Life changes fast.
Life changes in the instant.
You sit down to dinner and life as you know it ends.
Joan Didion, The Year of Magical Thinking.
In late 2003, Joan Didion and John Dunne’s daughter, Quintana, fell ill with what at first seemed to be the flu, then pneumonia, then complete septic shock. The doctors put her into an induced coma and onto life support.Then a few days before Christmas, just as they were just sitting down to dinner after visiting Quintana in hospital, John suffered a massive and fatal coronary.
This book is about the year after, as Joan tries to make sense of a world without John. Her grief, bewilderment, anger, all come through clearly and painfully. You follow Joan viscerally and vicariously as she, a respected American writer herself, seeks solace and answers in literature - she searches for the hows and whys in medical journals, and in poetry and prose she asks yet more hows and whys.
I picked up a copy at Borders over a year ago now and got a few chapters in but then put it down, not to pick it up again until a few days ago.
I have dealt personally with death and am no stranger to grieving - my father 20 years ago, uncles, aunts, even friends. All were sad, and some truly shocking in their unexpectedness. My own spiritual outlook on life is that death is simply a step to another life.
And yet, I struggled with this book. Joan’s pain was too alive, too clear, like a bleeding cut washed for the first time under running water. It was a pain too sharp.
I eventually pulled my hand away and put the book aside until, as I mentioned, a few days ago.
In March this year, my ex-schoolmate Nicholas lost his wife, Karie. She had, like Quintana, started with a flu, gotten worse but then was gradually improving. An obstruction in her trachea reversed the situation with deadly and tragic effect. From thousands of miles away we read the news by email and were all shocked and saddened. Nick and Karie had a daughter and we heard often about their happy home life, now shattered by grief.

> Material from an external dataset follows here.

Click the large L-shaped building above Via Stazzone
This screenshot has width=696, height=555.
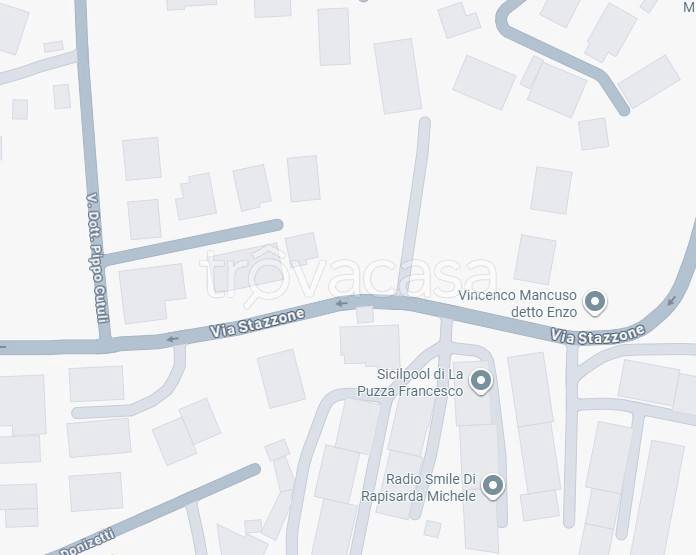coord(152,293)
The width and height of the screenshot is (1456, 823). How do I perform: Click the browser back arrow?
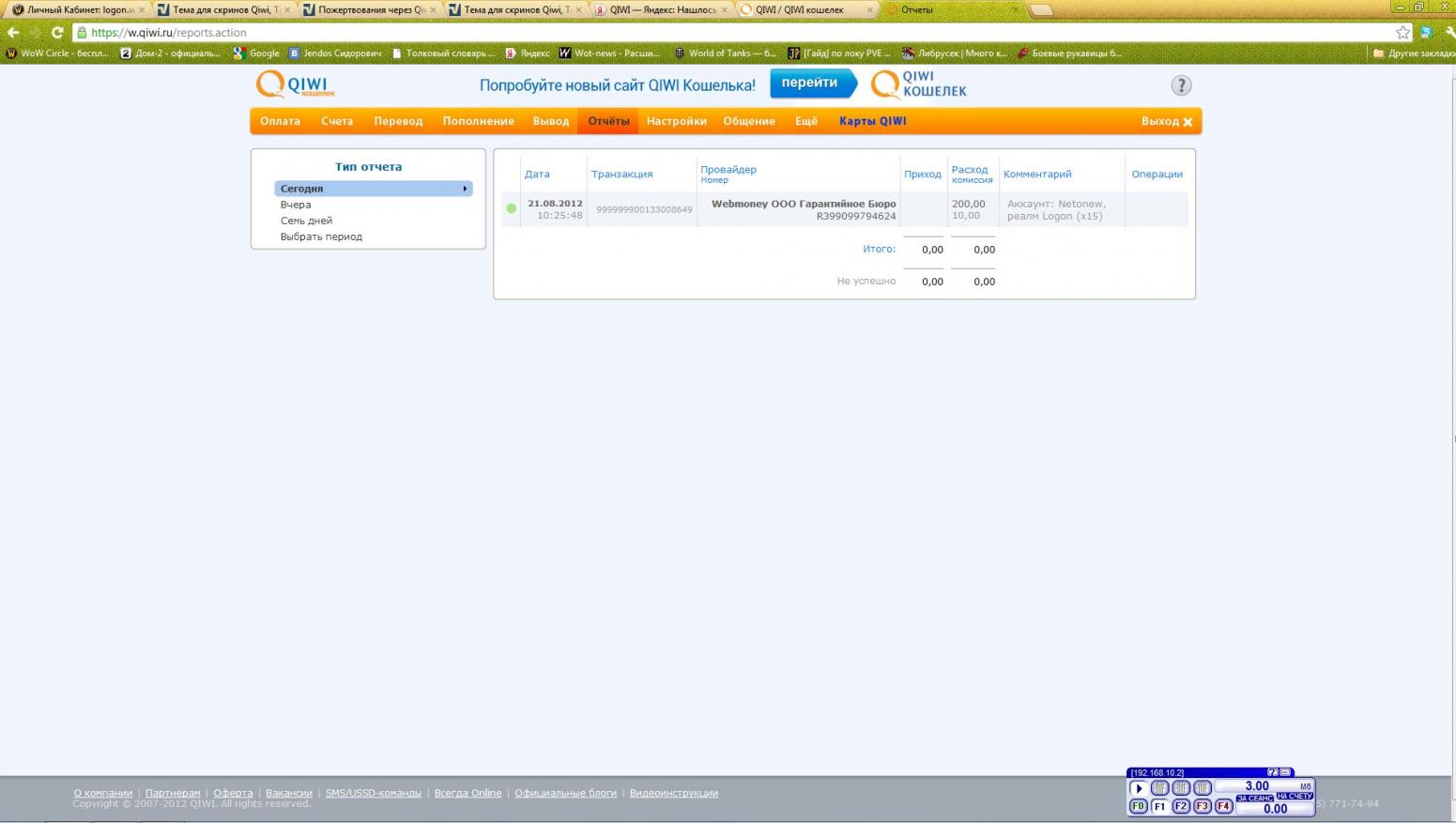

A couple of months ago, my Aunt Helene passed away. She had just come back from dinner, complained of feeling unwell then suddenly slumped over. She was 70 and had until the last moment been bubbly, loud, lively, friendly, caring.
When I got the message early the next morning, I thought it could not be - that the sender had got the details mixed up. Not Helene, she was indestructible. She was too full of life, closer 50 years than 70 - surely not her.
But it was our families, her siblings, and her daughter, Pauline, and husband, Henry, who had to carry on, asking hows and whys.
Then yesterday afternoon, I saw an email from another friend in Australia saying our friend in Singapore, Pritam, had lost his daughter who was studying in Melbourne. The details emerged after some frantic calling, emailing and messaging about. A freak skating accident, she had fallen and failed to regain consciousness.
She was a houseman, embarking on a medical career - like her father before her. And like her brother, who had passed away the year before.
Our friend, Singam, wrote “I cannot begin to fathom why this has to happen to anyone - to first tragically lose a son and then a daughter just as they end their studentship and are about to begin their careers. If life is random, this is utterly cruel. The imbalance defies all odds.”
Singam and I share a commonality of spiritual perspective. In previous discussions we have found that we agree on a number of spiritual concepts, not the least of which is that physical life is impermanent and transient and death is merely a step for life to begin afresh.
And yet… Singam’s words indicate a sort of confusion. One I am feeling all too acutely now too.
In the last year and a half I have lost relatives and friends.
“Life changes fast.
Life changes in the instant.
You sit down to dinner and life as you know it ends.”
What did you discover, Joan, at the end of your year of magical thinking? What answers came to you? What enlightenment did you attain? How did you come to deal with your grief?
I think it’s time for me to finish the book now.
Sad to think that shortly after you finished writing it, you had to deal afresh with grief - Quintana too, died.